(Stored records)
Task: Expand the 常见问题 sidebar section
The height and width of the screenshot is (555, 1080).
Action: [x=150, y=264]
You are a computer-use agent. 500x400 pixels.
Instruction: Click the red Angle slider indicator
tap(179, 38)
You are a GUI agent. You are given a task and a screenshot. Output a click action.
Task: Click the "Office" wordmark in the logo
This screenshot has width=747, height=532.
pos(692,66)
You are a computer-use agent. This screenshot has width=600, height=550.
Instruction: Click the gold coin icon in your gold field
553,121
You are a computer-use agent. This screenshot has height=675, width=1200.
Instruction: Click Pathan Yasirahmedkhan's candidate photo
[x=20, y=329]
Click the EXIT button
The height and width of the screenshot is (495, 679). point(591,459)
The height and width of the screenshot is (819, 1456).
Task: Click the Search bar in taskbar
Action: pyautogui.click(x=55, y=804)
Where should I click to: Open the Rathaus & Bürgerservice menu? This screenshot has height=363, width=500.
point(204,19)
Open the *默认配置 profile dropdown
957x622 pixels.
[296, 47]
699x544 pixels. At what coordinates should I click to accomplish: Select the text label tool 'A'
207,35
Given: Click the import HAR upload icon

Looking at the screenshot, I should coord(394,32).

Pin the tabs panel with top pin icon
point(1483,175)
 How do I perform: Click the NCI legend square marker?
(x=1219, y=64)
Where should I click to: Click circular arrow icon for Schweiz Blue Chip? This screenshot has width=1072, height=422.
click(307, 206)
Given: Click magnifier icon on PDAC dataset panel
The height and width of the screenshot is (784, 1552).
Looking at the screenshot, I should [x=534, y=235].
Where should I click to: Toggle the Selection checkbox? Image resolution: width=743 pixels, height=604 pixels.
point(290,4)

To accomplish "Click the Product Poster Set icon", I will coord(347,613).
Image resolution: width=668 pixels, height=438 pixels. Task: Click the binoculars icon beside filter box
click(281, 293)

## What is expected
In the entries above, find the line with "has height=675, width=1200.", then retype it and every line after it exactly.

## Your response
You are a computer-use agent. This screenshot has height=675, width=1200.
Instruction: Click Pathan Yasirahmedkhan's candidate photo
[x=20, y=329]
Click the EXIT button
The height and width of the screenshot is (495, 679). point(591,459)
The height and width of the screenshot is (819, 1456).
Task: Click the Search bar in taskbar
Action: pyautogui.click(x=55, y=804)
Where should I click to: Open the Rathaus & Bürgerservice menu? This screenshot has height=363, width=500.
point(204,19)
Open the *默认配置 profile dropdown
957x622 pixels.
[296, 47]
699x544 pixels. At what coordinates should I click to accomplish: Select the text label tool 'A'
207,35
Given: Click the import HAR upload icon

Looking at the screenshot, I should coord(394,32).

Pin the tabs panel with top pin icon
point(1483,175)
 How do I perform: Click the NCI legend square marker?
(x=1219, y=64)
Where should I click to: Click circular arrow icon for Schweiz Blue Chip? This screenshot has width=1072, height=422.
click(307, 206)
Given: Click magnifier icon on PDAC dataset panel
The height and width of the screenshot is (784, 1552).
Looking at the screenshot, I should [x=534, y=235].
Where should I click to: Toggle the Selection checkbox? Image resolution: width=743 pixels, height=604 pixels.
point(290,4)

To accomplish "Click the Product Poster Set icon", I will coord(347,613).
Image resolution: width=668 pixels, height=438 pixels. Task: Click the binoculars icon beside filter box
click(281, 293)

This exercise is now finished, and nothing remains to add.